In Nigeria, there’s a witch hunt going on right now – with dozens of arrests following President Jonathan Goodluck’s signing of a law that criminalizes gay unions, organizations, and meetings. The law forbids people from running gay clubs, societies, processions or meetings. The punishment for such acts is 10 years in prison. It also reportedly makes it an offense to administer, witness or help at a same-sex marriage ceremony. If a couple is caught getting married, they could go to jail for 14 years, and ‘acts’ of homosexuality are punishable by death. Shockingly, homosexuality remains illegal in nearly 80 countries and punishable by death, not only in Nigeria, but also in Mauritania, Sudan, Saudi Arabia, Iran, Yemen, and parts of Nigeria and Somalia.
Even India’s Supreme Court recently overturned a ruling striking down a ban on sodomy as unconstitutional.
International Gay Rights Activists Think We’re Focusing Too Much On Marriage. We are more fortunate in the US, but while we celebrate scattered victories, our struggle is not over. LGBT people in the United States are still being bullied and worse. Violence is not uncommon, across the country, and we are not safe even in the West Village in New York City, where a man was shot dead last summer because of his sexual orientation. Although marriage rights are important, there are still parts of the LGBT community, in the U.S. and internationally, where our very survival is still a concern.
What can we do? To start, we can take care of the people who are important to us. Our partners, our children, our families. Where our relationships are not legally recognized, we can create a legal situation that mimics a real marriage with legal documents, such as Trusts, Wills, Living Wills and Powers of Attorney that protect and empower our partner. These are important even if we are married. After all, straight couples still create them to protect their spouses. Many legally married couples set up Trusts. Some are simple, with the sole purpose to avoid the legal costs and scrutiny of probate.
Many members of our community who marry and stay married are more likely to be white, educated and wealthier. The benefits of marriage are bestowed on those members of the LBGT community who already have many privileges.
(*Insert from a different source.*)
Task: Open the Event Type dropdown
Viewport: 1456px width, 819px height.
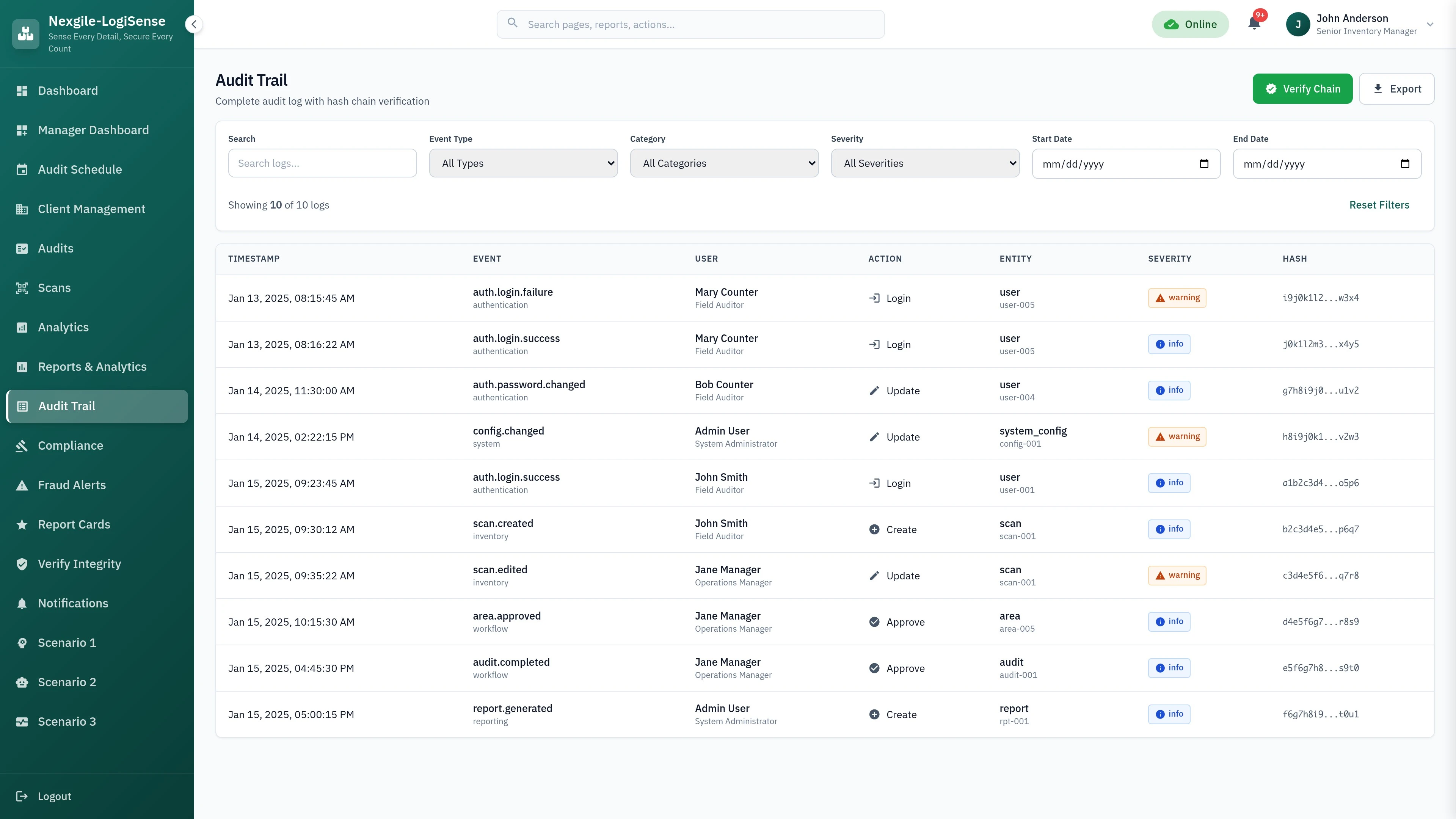Action: [523, 163]
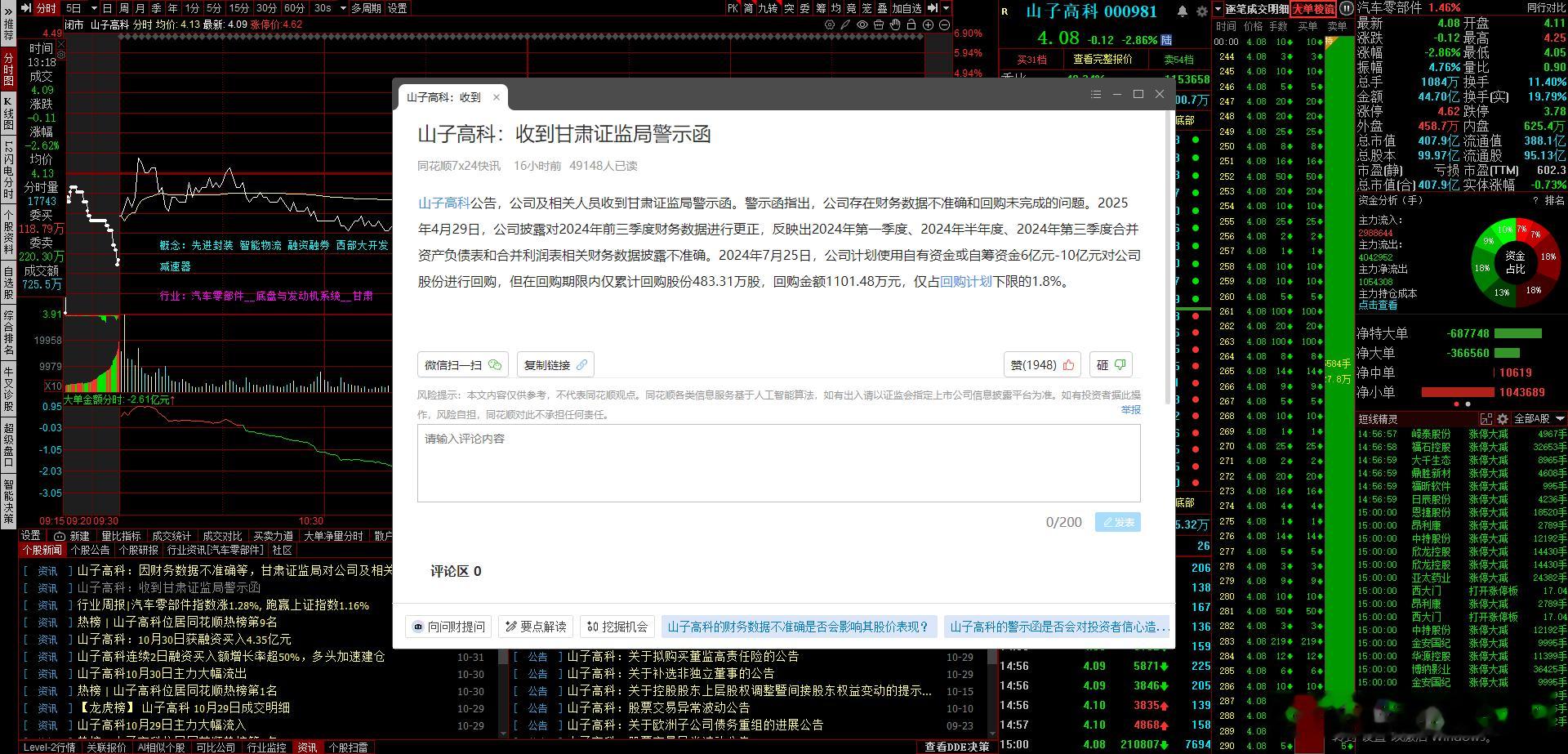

Laurie Essig, a leading voice on LGBT social issues and professor in women’s and gender studies at Middlebury College. told Al Jazeera in an interview that the discussion about benefits through marriage appears to have stymied a larger, individual-based discussion on socioeconomic justice. She says, “what would be good for most people — regardless of marital status — is a more equitable distribution of wealth in this country, access to health care, education, and livable-wage jobs.” She continues, “Marriage is, once these things are achieved, a personal choice. But until everyone has access to these things, marriage is a sign of privileging for a minority of LGBT Americans.”